_What you should do_. Beginning at the line containing "The width and height of the screenshot is (687, 250).", output every line to the end of the data below exactly as it appears.

_The data_.
--------------------------------------------------
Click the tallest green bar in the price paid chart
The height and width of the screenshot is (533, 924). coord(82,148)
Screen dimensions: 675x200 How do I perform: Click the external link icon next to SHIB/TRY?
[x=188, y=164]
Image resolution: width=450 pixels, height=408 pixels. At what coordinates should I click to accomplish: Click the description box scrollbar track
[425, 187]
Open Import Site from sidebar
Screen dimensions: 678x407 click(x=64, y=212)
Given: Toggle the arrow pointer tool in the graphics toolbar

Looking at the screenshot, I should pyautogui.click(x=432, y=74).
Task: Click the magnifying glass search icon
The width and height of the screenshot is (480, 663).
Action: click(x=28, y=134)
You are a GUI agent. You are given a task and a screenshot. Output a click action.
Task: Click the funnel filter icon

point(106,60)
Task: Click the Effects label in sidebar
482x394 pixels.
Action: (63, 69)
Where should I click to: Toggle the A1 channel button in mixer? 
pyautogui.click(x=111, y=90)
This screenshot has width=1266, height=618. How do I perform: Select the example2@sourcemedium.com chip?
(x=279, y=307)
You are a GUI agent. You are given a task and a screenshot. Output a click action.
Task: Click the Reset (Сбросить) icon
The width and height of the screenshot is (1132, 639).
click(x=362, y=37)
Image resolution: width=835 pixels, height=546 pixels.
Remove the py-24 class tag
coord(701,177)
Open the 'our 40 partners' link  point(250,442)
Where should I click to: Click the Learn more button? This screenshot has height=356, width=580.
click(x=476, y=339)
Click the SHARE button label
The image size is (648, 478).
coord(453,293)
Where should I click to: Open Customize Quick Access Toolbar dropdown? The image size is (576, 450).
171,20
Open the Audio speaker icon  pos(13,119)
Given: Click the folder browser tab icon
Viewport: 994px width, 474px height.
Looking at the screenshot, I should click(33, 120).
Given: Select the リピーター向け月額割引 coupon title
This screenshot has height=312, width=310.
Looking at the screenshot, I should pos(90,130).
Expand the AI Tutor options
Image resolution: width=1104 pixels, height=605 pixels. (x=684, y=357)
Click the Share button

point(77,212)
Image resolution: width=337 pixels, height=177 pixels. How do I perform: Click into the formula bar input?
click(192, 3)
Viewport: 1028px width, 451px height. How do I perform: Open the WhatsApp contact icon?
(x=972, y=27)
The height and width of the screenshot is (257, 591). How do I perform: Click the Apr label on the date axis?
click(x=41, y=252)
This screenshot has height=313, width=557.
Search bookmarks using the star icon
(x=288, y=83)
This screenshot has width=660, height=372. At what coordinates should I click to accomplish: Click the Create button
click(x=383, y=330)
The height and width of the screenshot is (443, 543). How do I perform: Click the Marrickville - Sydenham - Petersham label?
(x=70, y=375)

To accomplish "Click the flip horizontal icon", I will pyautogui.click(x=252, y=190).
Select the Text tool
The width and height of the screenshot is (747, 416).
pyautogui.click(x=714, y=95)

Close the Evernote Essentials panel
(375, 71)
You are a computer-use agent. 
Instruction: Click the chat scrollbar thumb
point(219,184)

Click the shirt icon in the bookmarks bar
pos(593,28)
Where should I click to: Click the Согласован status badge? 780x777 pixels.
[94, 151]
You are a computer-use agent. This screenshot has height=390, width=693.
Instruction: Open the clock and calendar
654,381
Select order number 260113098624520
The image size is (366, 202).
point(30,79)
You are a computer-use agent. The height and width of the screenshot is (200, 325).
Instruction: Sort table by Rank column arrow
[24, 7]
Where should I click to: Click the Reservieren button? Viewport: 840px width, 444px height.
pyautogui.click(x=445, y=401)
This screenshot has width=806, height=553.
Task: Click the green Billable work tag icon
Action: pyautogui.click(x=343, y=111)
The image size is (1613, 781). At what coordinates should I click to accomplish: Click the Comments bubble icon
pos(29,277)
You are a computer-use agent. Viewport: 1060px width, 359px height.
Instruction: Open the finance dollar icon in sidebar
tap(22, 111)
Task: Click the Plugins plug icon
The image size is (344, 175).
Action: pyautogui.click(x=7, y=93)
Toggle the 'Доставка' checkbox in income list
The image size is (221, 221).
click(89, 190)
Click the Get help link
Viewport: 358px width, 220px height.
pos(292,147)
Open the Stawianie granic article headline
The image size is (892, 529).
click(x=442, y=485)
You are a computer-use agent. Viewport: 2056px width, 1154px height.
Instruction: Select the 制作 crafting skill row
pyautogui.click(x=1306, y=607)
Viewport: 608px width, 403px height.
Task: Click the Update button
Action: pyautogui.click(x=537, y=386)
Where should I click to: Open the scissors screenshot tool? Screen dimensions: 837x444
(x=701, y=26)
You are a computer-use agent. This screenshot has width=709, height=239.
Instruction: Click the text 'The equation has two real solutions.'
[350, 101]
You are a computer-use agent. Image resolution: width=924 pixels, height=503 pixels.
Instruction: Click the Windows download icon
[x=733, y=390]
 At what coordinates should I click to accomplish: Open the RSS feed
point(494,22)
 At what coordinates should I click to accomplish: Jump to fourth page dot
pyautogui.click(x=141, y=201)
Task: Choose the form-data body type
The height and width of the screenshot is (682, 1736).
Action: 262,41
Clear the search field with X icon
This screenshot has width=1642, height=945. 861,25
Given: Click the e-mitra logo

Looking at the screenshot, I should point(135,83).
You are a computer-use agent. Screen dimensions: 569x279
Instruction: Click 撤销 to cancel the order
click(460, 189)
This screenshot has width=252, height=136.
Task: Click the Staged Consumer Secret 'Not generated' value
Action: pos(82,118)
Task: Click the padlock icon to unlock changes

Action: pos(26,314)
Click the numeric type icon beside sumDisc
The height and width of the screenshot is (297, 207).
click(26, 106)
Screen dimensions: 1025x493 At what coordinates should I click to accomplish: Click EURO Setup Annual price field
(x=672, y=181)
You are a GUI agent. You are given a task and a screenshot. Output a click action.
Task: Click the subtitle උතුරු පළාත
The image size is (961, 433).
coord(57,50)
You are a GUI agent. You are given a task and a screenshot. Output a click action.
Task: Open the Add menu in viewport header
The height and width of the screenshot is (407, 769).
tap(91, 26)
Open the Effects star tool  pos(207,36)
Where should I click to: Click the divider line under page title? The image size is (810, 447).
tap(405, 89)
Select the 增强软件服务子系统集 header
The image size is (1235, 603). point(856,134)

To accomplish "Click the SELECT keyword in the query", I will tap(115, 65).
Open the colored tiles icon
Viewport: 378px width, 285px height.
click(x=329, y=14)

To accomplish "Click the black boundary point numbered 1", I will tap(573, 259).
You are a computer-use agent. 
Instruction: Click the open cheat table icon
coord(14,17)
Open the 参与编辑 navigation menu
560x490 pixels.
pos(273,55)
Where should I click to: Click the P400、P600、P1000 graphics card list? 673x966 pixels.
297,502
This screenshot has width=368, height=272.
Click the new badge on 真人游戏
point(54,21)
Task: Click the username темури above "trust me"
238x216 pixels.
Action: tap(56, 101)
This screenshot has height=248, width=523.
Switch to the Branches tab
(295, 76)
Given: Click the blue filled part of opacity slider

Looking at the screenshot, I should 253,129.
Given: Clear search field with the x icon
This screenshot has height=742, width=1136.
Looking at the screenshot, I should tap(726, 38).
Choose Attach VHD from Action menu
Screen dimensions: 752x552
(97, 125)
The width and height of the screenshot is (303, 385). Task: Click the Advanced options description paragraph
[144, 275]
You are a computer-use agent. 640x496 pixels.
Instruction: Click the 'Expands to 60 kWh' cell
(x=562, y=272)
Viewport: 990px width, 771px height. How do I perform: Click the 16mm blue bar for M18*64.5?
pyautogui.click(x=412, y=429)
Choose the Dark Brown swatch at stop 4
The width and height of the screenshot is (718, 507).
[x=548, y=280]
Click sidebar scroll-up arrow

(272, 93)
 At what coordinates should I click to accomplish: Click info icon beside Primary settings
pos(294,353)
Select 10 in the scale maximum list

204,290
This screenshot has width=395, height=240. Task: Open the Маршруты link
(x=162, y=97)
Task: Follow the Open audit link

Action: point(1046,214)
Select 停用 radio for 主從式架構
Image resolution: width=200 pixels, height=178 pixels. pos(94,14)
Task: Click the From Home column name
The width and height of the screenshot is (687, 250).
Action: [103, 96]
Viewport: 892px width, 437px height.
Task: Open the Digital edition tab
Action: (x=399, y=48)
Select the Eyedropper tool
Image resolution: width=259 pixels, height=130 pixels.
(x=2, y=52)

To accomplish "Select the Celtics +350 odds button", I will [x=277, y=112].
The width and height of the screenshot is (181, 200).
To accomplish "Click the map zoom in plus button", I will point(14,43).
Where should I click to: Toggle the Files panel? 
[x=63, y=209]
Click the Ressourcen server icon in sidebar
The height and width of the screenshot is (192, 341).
--------------------------------------------------
_Worked solution_.
The width and height of the screenshot is (687, 250).
Action: [103, 96]
Viewport: 892px width, 437px height.
Task: Open the Digital edition tab
Action: (x=399, y=48)
Select the Eyedropper tool
Image resolution: width=259 pixels, height=130 pixels.
(x=2, y=52)

To accomplish "Select the Celtics +350 odds button", I will [x=277, y=112].
The width and height of the screenshot is (181, 200).
To accomplish "Click the map zoom in plus button", I will point(14,43).
Where should I click to: Toggle the Files panel? 
[x=63, y=209]
Click the Ressourcen server icon in sidebar
The height and width of the screenshot is (192, 341).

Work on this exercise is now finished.